* What the exercise asks *
In the records that follow, the lines from the one containing "Open the Schema" to the one containing "Task: Toggle the star on 测试项目 card", inclusive, are to be given again exactly.

* Input data *
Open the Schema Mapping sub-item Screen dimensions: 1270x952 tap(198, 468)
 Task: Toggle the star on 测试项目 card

...

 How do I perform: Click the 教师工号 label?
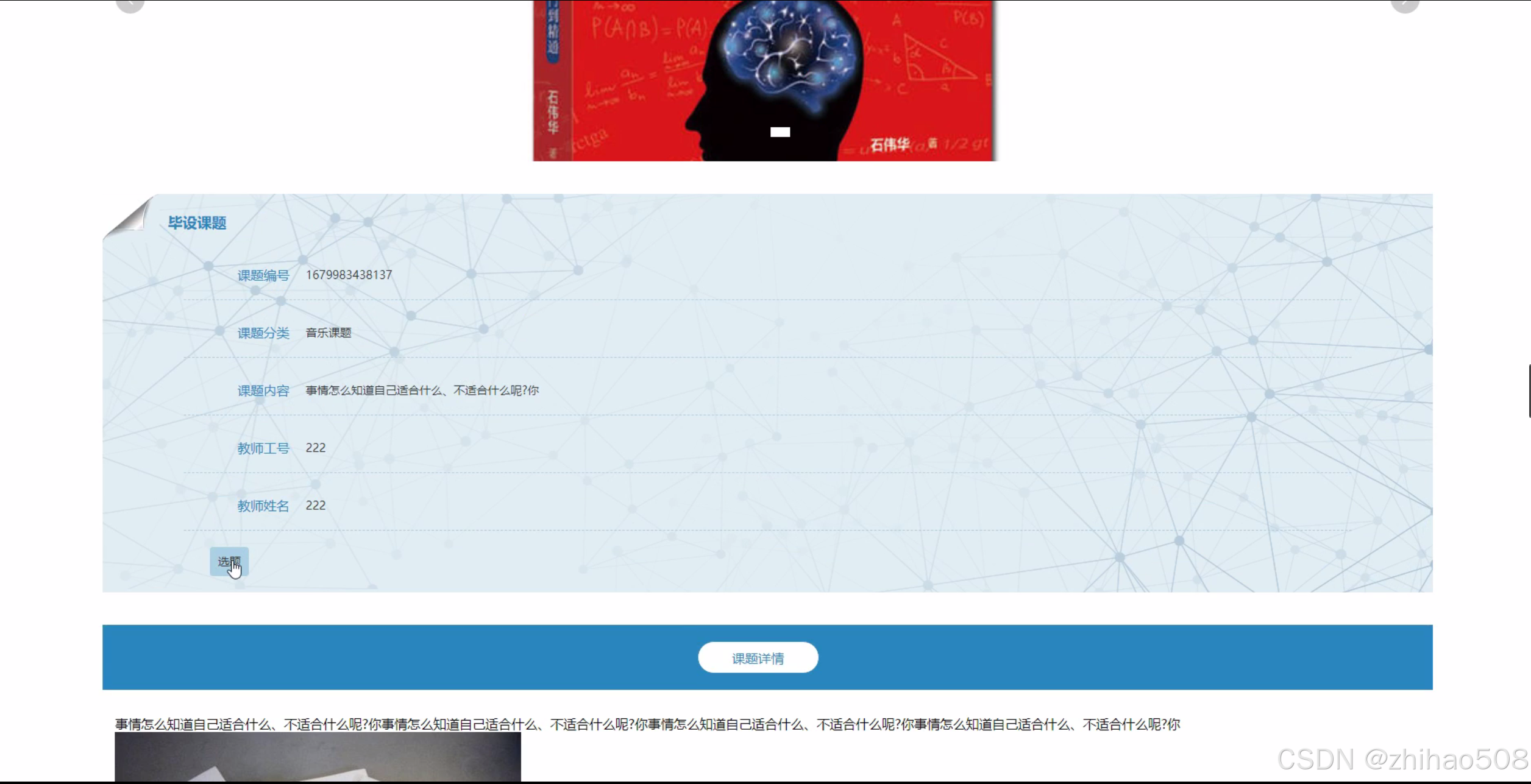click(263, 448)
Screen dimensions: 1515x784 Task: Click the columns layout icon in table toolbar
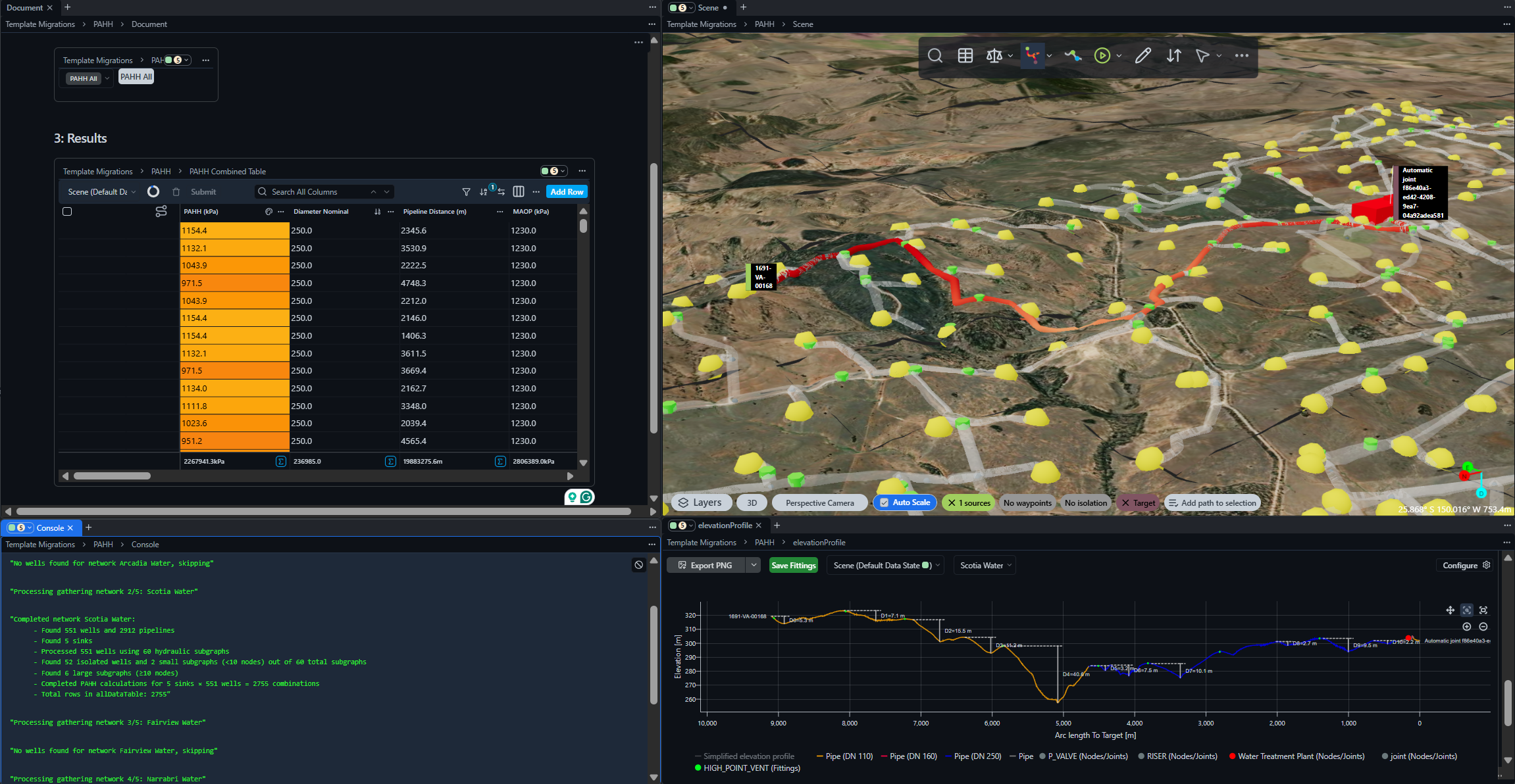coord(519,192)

* Task solution *
Open the Schema Mapping sub-item Screen dimensions: 1270x952 tap(198, 468)
 Task: Toggle the star on 测试项目 card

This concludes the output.